• WHAT IS REQUIRED: Give back exactly the lines from the one holding "Task: Like 짱구박사's reply with thumbs-up" to the bottom of the material, both included, and nothing more. No pictures.

• EXTRACTED ENTRIES:
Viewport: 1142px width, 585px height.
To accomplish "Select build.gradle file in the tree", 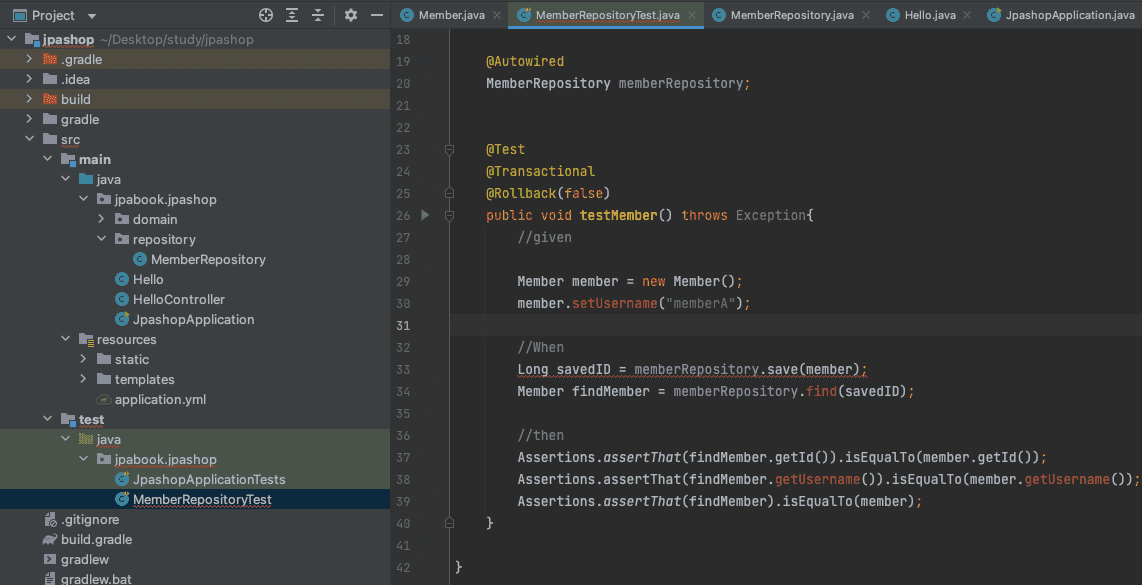I will [x=96, y=539].
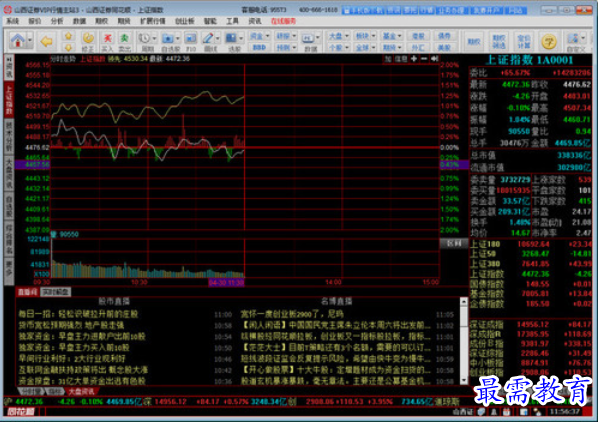This screenshot has width=598, height=422.
Task: Switch to the 大盘资讯 bottom tab
Action: coord(81,392)
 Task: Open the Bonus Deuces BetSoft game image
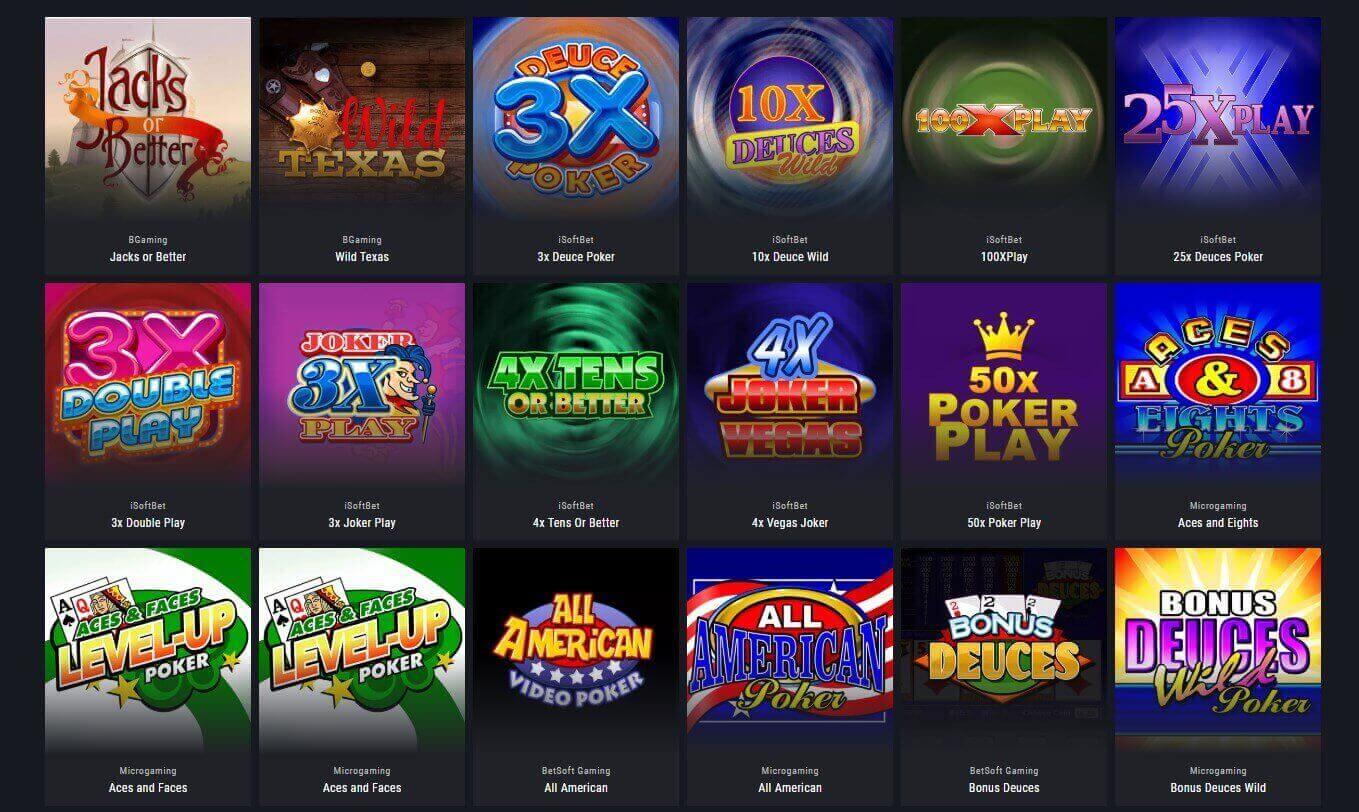pyautogui.click(x=1004, y=651)
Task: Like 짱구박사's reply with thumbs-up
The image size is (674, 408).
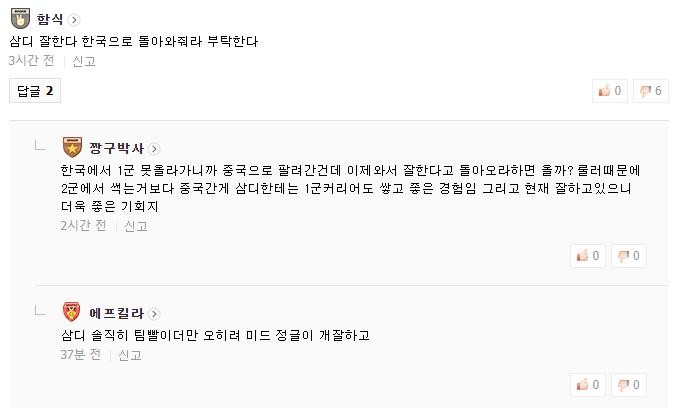Action: [x=588, y=256]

• TASK RESPONSE:
Task: Like 짱구박사's reply with thumbs-up
The image size is (674, 408).
Action: [x=588, y=256]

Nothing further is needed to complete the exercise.